Thubana bullulata

Scientific classification
- Domain: Eukaryota
- Kingdom: Animalia
- Phylum: Arthropoda
- Class: Insecta
- Order: Lepidoptera
- Family: Lecithoceridae
- Genus: Thubana
- Species: T. bullulata
- Binomial name: Thubana bullulata (Meyrick, 1910)
- Synonyms: Lecithocera bullulata Meyrick, 1910;

= Thubana bullulata =

- Authority: (Meyrick, 1910)
- Synonyms: Lecithocera bullulata Meyrick, 1910

Species of moth

Thubana bullulata is a moth in the family Lecithoceridae. It was described by Edward Meyrick in 1923. It is found in India (Assam).

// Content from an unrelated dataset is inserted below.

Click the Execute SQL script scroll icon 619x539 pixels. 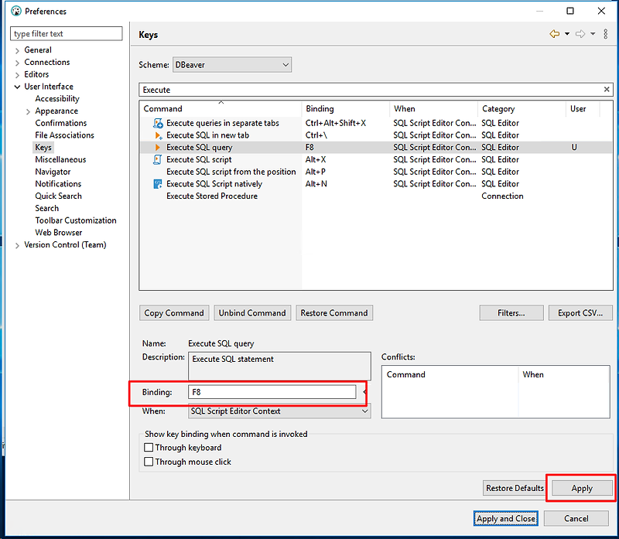(x=156, y=159)
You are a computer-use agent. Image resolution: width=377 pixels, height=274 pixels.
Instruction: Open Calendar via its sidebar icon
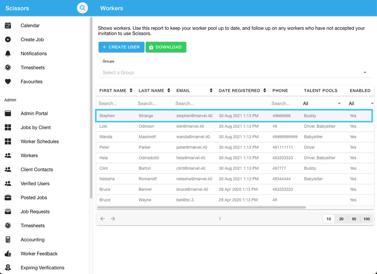point(8,26)
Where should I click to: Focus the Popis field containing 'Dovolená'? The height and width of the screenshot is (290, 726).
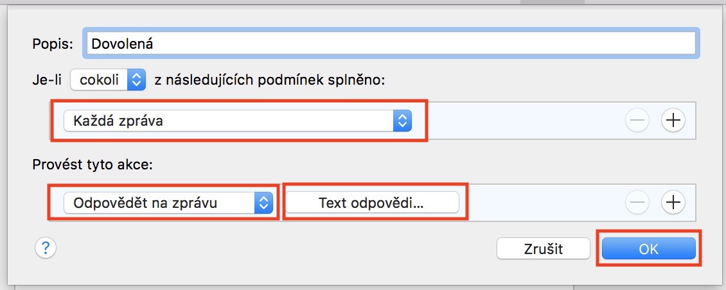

The wingspan is about 17 mm. The forewings are ochreous-whitish, suffused with pale brownish except for a triangular blotch on the middle of the costa reaching half across the wing, and an undefined transverse patch before the termen. There is a small costal mark of dark fuscous suffusion on each side of the costal blotch, and a transverse-crescentic dark fuscous mark adjoining its apex posteriorly. A bar of fuscous suffusion is found near the base, with some fuscous irroration in the disc and towards the dorsum before the middle, as well as a cloudy streak of fuscous suffusion along the termen. The hindwings are rather dark fuscous, lighter and ochreous-tinged towards the apex and with a round dark fuscous spot in the middle of the disc, edged anteriorly by a white spot. Some slight irregular whitish suffusion is found towards the termen.